As large and established as Newmont (NEM -1.57%) is, no resource business has been exempt from 2022's macro-level problems. Along with the usual suspects, including inflation and qualified worker shortages, gold miners have faced the headwind of a frustratingly range-bound gold price.

Amid this challenging backdrop, Newmont's second-quarter results were far from perfect and this has been reflected in the share-price trajectory. Still, even as Newmont stock slides to short-term lows, there's an overarching sense that the resource behemoth refuses to slow down in any way, shape, or form.

Mining for gold ain't cheap

If gold weren't so precious, it wouldn't be worth the expense of getting it out of the ground. That's the impression investors might get after Newmont cited a number of contributing factors as to why the company's cost per ounce -- or, as Newmont calls it, costs applicable to sales (CAS) -- rose 23% year over year to $932 in 2022's second quarter. Among other issues, Newmont blamed increased labor costs and "commodity inputs," such as fuel and energy costs.
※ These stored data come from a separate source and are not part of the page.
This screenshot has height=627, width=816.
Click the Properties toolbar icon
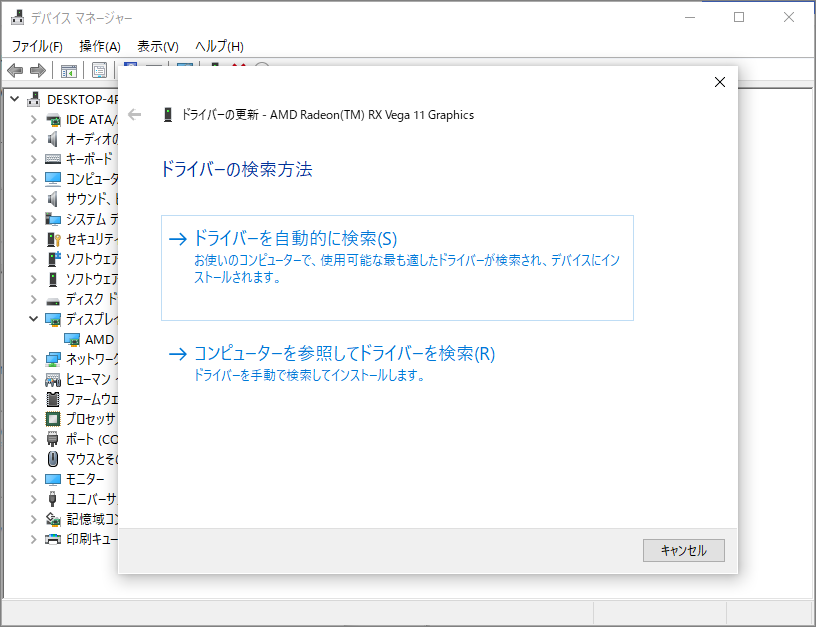(100, 70)
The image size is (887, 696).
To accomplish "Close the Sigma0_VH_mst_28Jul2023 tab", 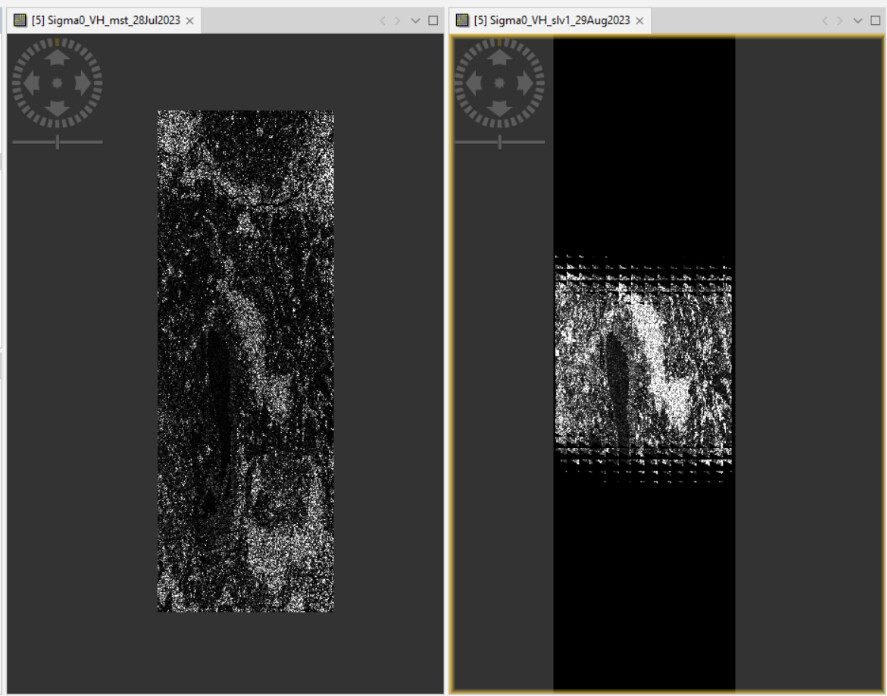I will 190,21.
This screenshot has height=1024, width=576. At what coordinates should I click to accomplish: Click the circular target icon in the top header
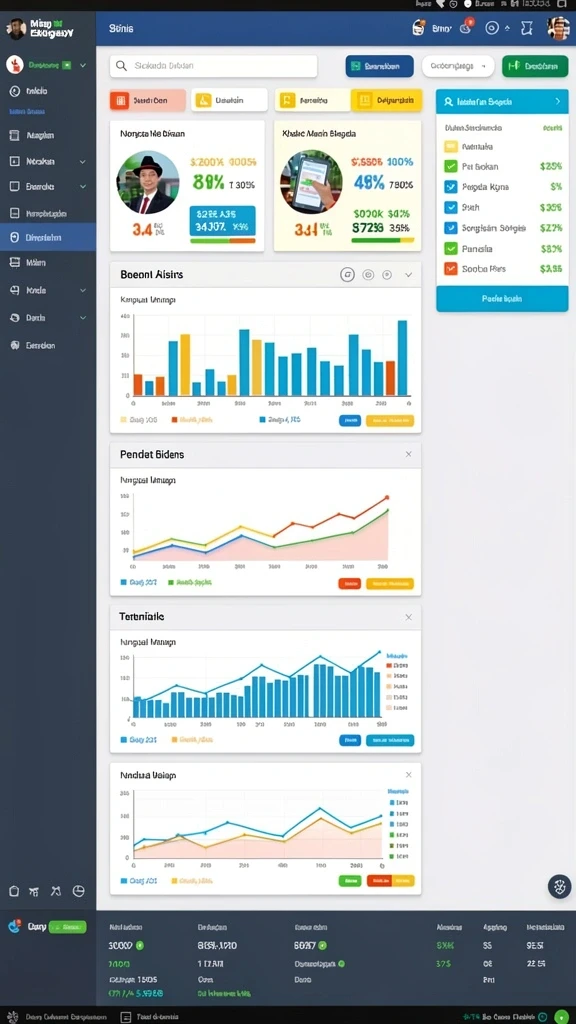click(492, 28)
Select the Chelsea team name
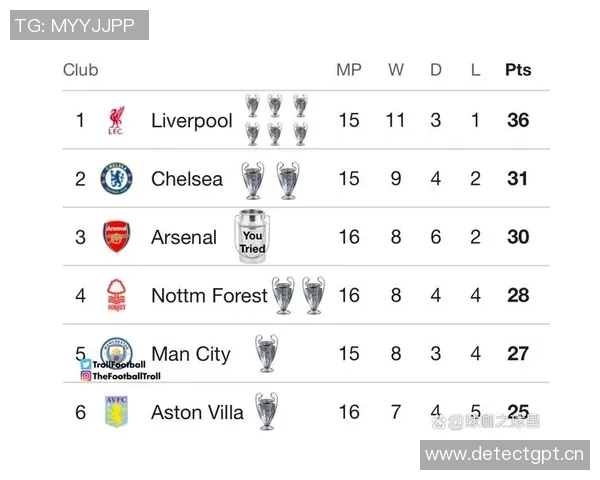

Meanwhile, if gold all-in sustaining costs (AISC) is your preferred mining metric, then this figure jumped 16% to $1,199 per ounce. But no matter how you measure it, inflation made it more expensive for Newmont to mine for gold in Q2.
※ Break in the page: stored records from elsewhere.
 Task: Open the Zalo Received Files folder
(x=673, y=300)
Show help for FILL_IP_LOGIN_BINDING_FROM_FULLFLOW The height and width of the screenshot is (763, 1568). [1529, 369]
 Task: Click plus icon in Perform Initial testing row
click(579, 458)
Looking ahead to full-year 2022, Newmont expects CAS of $900 per ounce and AISC of $1,150 per ounce. So the company doesn't seem to anticipate it will get much more expensive to mine for gold in the near future. Still, there's no denying that inflationary pressures made it more difficult for Newmont to outperform during the second quarter, and this factor could continue to weigh on the company's results in upcoming quarters.

Producing despite the problems

Glass-half-full investors might choose to see Newmont as resilient despite the persistent overhang of inflation. Granted, it's not easy to maintain a sense of optimism, as the company's shares have lost half their value since mid-April.

If it's any consolation, Newmont still offers a 5.05% forward annual dividend yield, giving the shares an edge over simply holding gold bullion. Bear in mind, though, that Newmont's dividend yield will, to a certain extent, be predicated on gold prices -- which, of course, are variable and out of the company's control.

And while Newmont continues to produce for yield seekers, it's also busy producing gold at a surprisingly steady clip. In terms of ounces of attributable gold production, the company upped the ante from 1.45 million in Q2 2021 to 1.5 million in this year's second quarter. Also, Newmont slightly adjusted its full-year outlook from 6.2 million to 6 million ounces.

Furthermore, Newmont maintained an even keel in terms of its quarterly sales, which were nearly flat year over year in Q2 ($3.058 million this year versus $3.065 million in the year-ago period). On top of all that, it increased its cash flow from continuing operations from $993 million in Q2 2021 to $1.033 billion in 2022's second quarter. Sweetening the deal even further is Newmont's promise to use its $1 billion share repurchase program "opportunistically in 2022, with $475 million remaining."

All in all, Newmont offers a "steady gold production profile," to quote Cannacord Genuity analysts, who expect the stock to reach $60. Furthermore, the business produces decent cash flow, and management shows its respect for shareholders with a generous dividend yield and a robust share buyback program. At the current share price, then, Newmont stock is worth holding or adding to -- and if the price of gold happens to head higher, its value proposition should only shine brighter.